Börse

zeitzeugen stadtgeschichten recorder

Das „Team Zeit:zeugen Michael Pietrusky & Felix Liebig“ baut eine StadtGeschichtenBörse auf. Den ersten Schritt dazu geht das Team mit Kulturfördermitteln der Landeshauptstadt Dresden, Amt für Kultur und Denkmalschutz und der Stiftung Umwelt & Soziales der Ostsächsischen Sparkasse Dresden im Projekt “Zeit:zeugen – StadtGeschichten” in kostenfreien Audiokursen von April bis Juli 2014. *

Mit einer komprimierten Versuchsanordnung der „StadtGeschichtenBörse“ in der Form einer Sprecherkabine auf dem „10. Markt für Dresdner Geschichte und Geschichten“ (Website) knüpft das „Team Zeit:zeugen“ Kontakte, tauscht sich in einem zeitgemäßen Format mit potentiellen ZeitzeugInnen aus und testet die Interviewtechnik in einem lebendigen kulturhistorischen Messeumfeld – genauer:

Das Team Zeit:zeugen präsentiert und sammelt in einer interaktiven „StadtGeschichtenBörse“ auditive Erzähl-Beiträge über Dresden und sucht Kontakte zu Zeitzeugen.

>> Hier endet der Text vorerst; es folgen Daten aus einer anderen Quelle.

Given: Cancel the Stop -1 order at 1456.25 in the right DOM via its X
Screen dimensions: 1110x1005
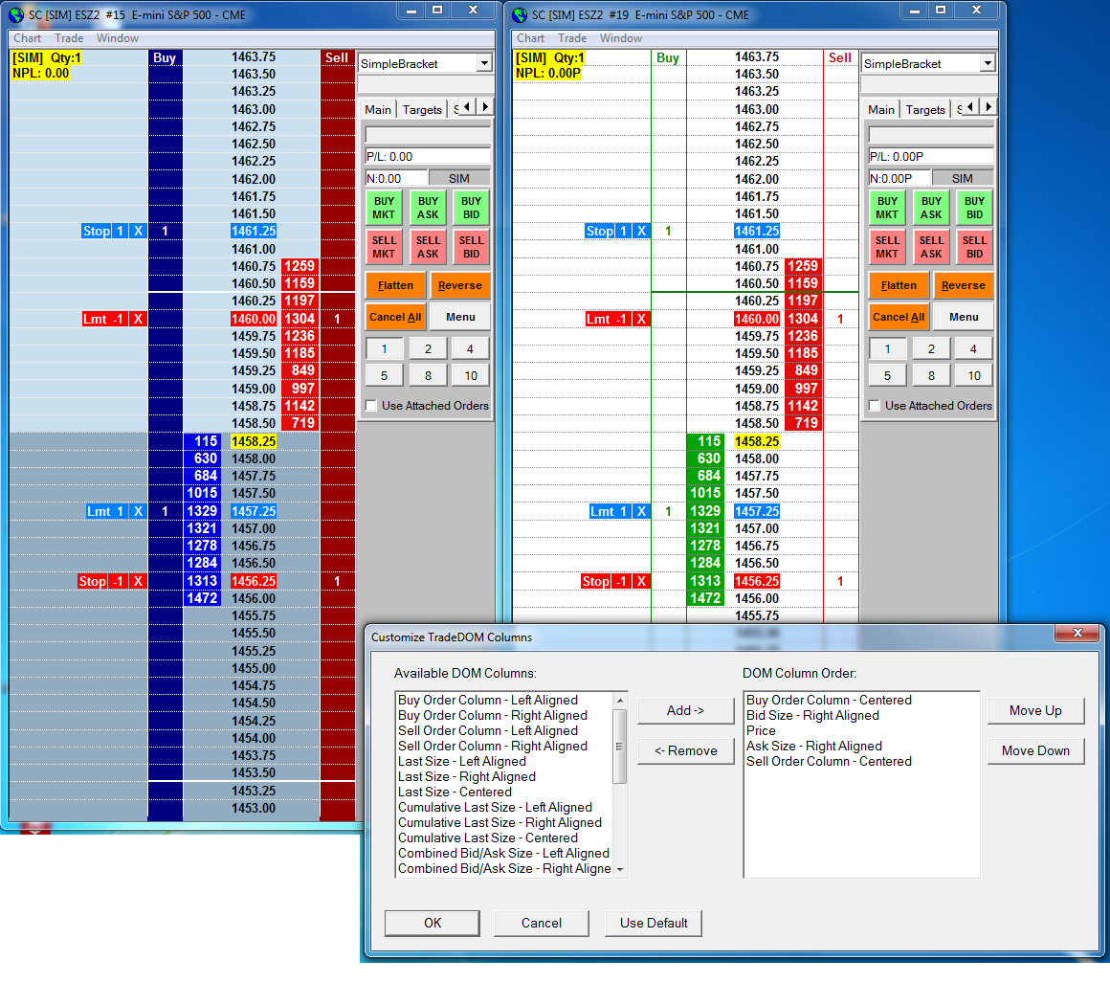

Mehr dazu in dem Blogbeitrag zum Markt.


* mehr: “Zeit:zeugen – StadtGeschichten” ist ein Initiativprojekt der Kulturellen Bildung im außerschulischen Bereich. Das Projekt wurde initiiert von der Kooperationsgemeinschaft  u r b a n o f e e l  im Stadtteil Dresden-Johannstadt.

Die Ziele bestehen im intergenerativen sozialräumlich-auditiven Lebenswelt-Dialog von Jugendlichen und Älteren Menschen über ihre authentische Jugendkultur anhand ihrer eigenen Orte in Dresden-Johannstadt, der Wahrnehmung und Nutzung des Stadtteils als alltäglichen Kulturproduktionsraum und in der künstlerisch motivierten Kultur- und Medienarbeit.

Die Produkte sind eine interaktive öffentliche Wanderausstellung der Dialog-Ergebnisse in Fotos, Texten und Audioterminals zum Projektende im Stadtteil, zunächst im DRK Begegnungszentrum “Johann”, ein öffentliches Radiofeature als Höhepunkt der auditiven Dialogarbeit auf “coloRadio” sowie die “StadtGeschichtenBörse” auf dieser Projektwebsite.

Der Modellcharakter des Projektes speist sich aus der Betrachtung des ganz normalen Lebensalltages der jungen und älteren ZeitzeugInnen in ihrer “oral history” (erzählter Geschichte) als Zeit und Raum gesellschaftsrelevanter Kulturproduktion. Die Zielgruppen der TeilnehmerInnen umfassen Ältere Menschen – die sog. “Vergessene Generation” der heute ab 65-jährigen – und ca. 15- bis 18-jährige Junge Menschen – die sog. “Nachwendegeneration”.